The operating mechanism...might act upon other things besides numbers, were objects found whose mutual fundamental relations could be expressed by those of the abstract science of operations, and which should be also susceptible of adaptations to the action of the operating notation and mechanism of the engine (Lovelace 1961)
The more recent translation of these notions into practise enabled high-level programming languages to be developed, which are oriented towards the needs of different categories of tasks and free the programmer to deal with the problem in the most appropriate manner, rather than having to adapt it to the way the computer fuctions, this being taken care of by interpreters. Consequently a number of different programming styles have developed. There has been a perceptable shift from procedural to more declarative programming styles. The declarative representation of information has the decided advantage of enabling the same knowledge to be used in different ways. The separation of data and processes is very important for NLP. It represents a way of decomposing the task and increasing its tractability. Often linguistic information is declarative. For example, the definition of objects and the relationships which hold between them; whereas the procedural information, that is, the manipulation of these objects corresponds to more computational aspects of the system. This division also aids distinguishing and correcting different types of system errors, that is errors in the algorithm versus data errors.
Lisp and Prolog are two very popular programming languages for NLP. Prolog is a language in the declarative vein:
The prolog approach is rather to describe known facts and relationships about a problem than to prescribe the sequence of steps taken by a computer to solve the problem. (Clocksin & Mellish 1989)
A programmer is able to specify the rules or grammar as data and the procedural elements are left up to the computer, since Prolog has a built in control structure .

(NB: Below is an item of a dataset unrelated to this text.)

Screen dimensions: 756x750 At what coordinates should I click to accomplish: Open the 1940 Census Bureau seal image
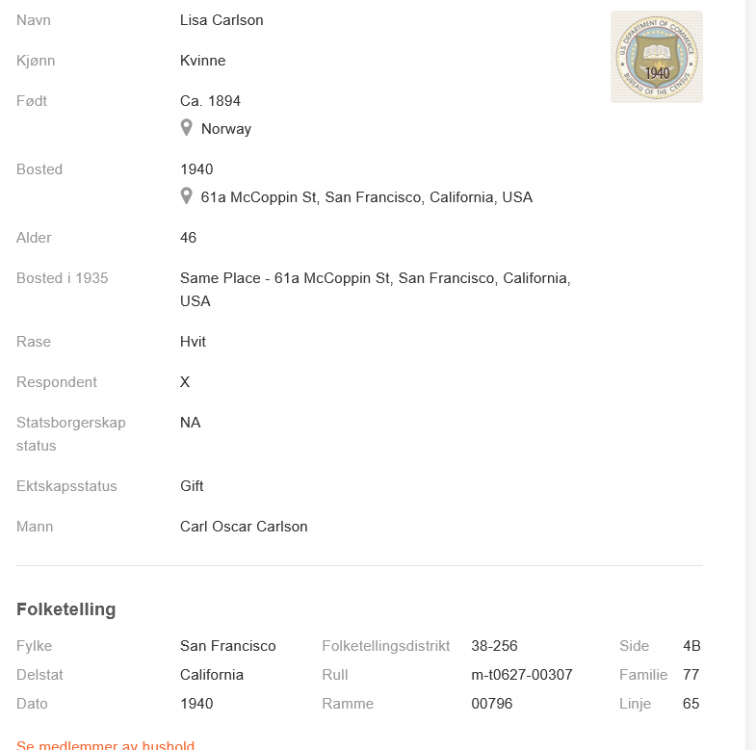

Lisp is not purely declarative and has more procedural traits than Prolog. In Lisp operations on symbols and structures can also be expressed directly. When facts and rules are represented as data-structures interpreters must be implemented to use the information for a particular task.
It is also important that programming languages used in NLP should support recursion since this operation is vital. For example an Adjectival Phrase can contain infinitely many adjectives:
AdjP (r) Adj AdjP
AdjP (r) Adj
The big, yellow, round ball
Prolog and Lisp are both languages which do not place restictions on procedures calling themselves.
Modularity concerns the overall design of a system. It makes sense to recursively divide a problem into subproblems, which are simpler to program, since they separate out different aspects of a system. This in turn makes it easier to localize and rectify algorithmic errors. Developing and extending the system is also facilitated, since a programmer can determine the effects that his changes are going to have. Modularity also implies flexability and reusability: a particular module may be utilized in differing ways by separate parts of the system. Similarly, the modules may be recombined and built up to solve different but related problems. New modules can be added to meet new requirements.
The components of an NLP system can be viewed as linguistically motivated modules. Linguistic motivation prevents the modularity of the system being compromised merely because it is computationally convenient. If these components are implemented to operate in sequence then they should dovetail by means of an interface and may need to appeal for assistance to one another, since in reality language is not discrete.
Further aspects of system design include the incorporation of debugging tools to enable faults to be corrected and maintenance to be carried out. A popular method which is increasingly employed for developing systems is rapid prototyping. A trial system is quickly assembled and tested. Revisions suggested by the testing are then implemented and the process is repeted. Incremental design of this type prevents whole systems from being implemented before faults are discovered.
Considerations of real time system operation are of particular significance to interactive NLP systems, which appeal to the user for a response or assistance. Since prototypes are at a reduced scale, it is necessary to calculate the effects on speed and complexity of scaling the system up to the size demanded by commercial applications.
The concept of size and scale lead us on to consider the different knowledge-bases that a successful system needs recourse to. Every system needs some kind of lexicon containing semantic knowledge and may also have knowledge-bases containing real world knowledge. Large lexicons require large amounts of storage space and a sensible idea (employed by the Metal MT system) is to divide the lexicon into parts pertaining to different subdomains of language, e.g. legal jargon. Specialized modules can be loaded as required. Some method is also required to maintain consistencey in a system's knowledge-base.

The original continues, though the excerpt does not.